Repeat the lines below word for word, starting with the line that contains "Where should I" and going through the end of the lines, both ends included. Leave the pictures out of your answer.

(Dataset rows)
— start —

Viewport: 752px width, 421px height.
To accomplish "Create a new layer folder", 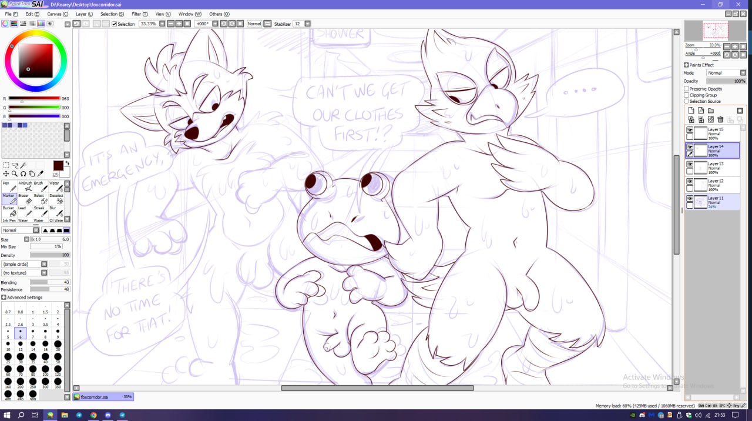I will pyautogui.click(x=710, y=111).
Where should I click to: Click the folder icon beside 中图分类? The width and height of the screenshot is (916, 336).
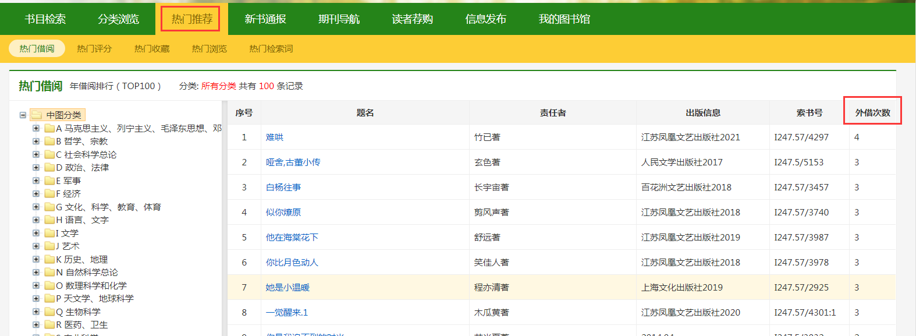pos(37,115)
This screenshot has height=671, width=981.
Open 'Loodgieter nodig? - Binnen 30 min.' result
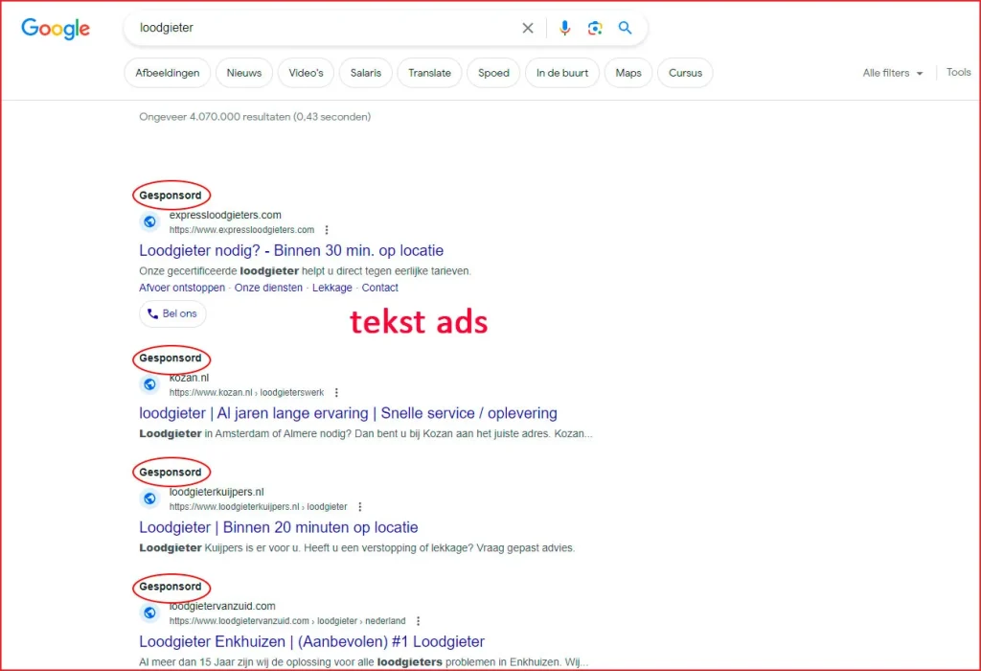click(x=291, y=250)
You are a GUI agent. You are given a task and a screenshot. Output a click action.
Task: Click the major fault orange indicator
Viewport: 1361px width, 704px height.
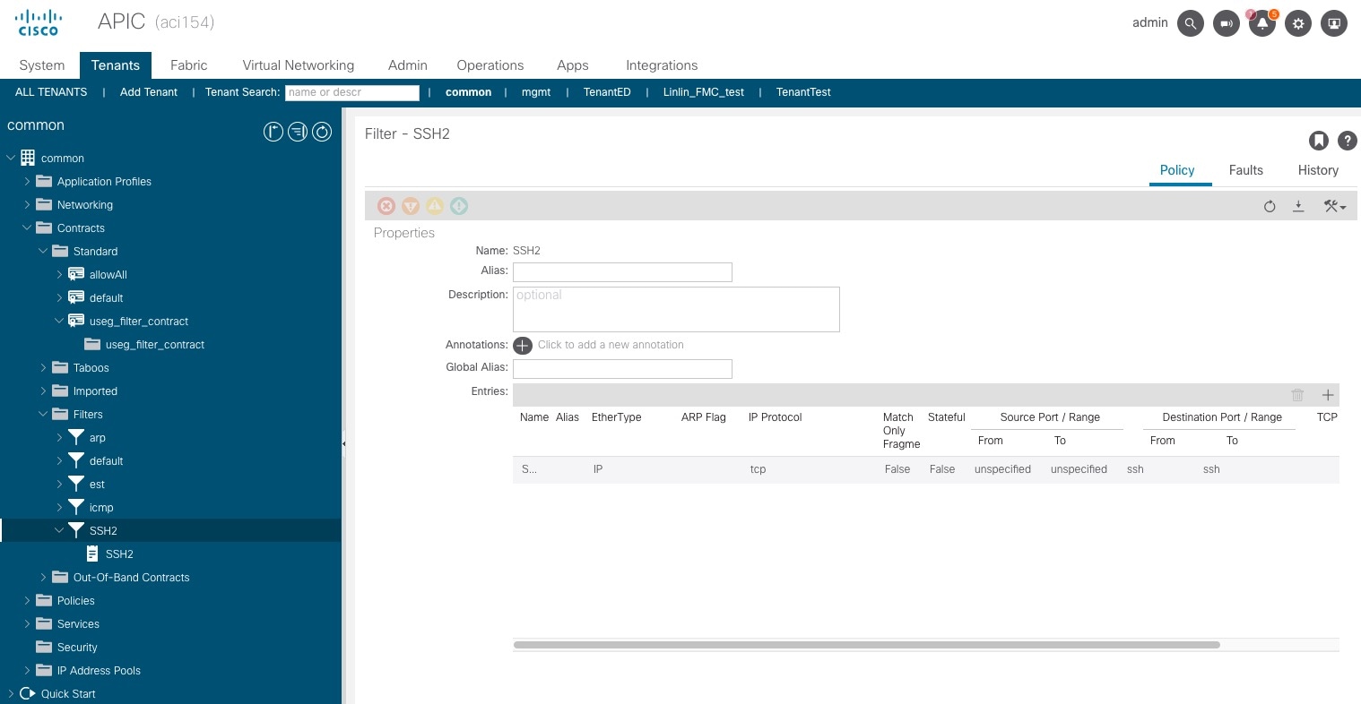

— end —

Exercise result:
Where should I click to: Click the folder icon beside 中图分类? The width and height of the screenshot is (916, 336).
pos(37,115)
This screenshot has height=671, width=981.
Open 'Loodgieter nodig? - Binnen 30 min.' result
click(x=291, y=250)
You are a GUI agent. You are given a task and a screenshot. Output a click action.
Task: Click the major fault orange indicator
Viewport: 1361px width, 704px height.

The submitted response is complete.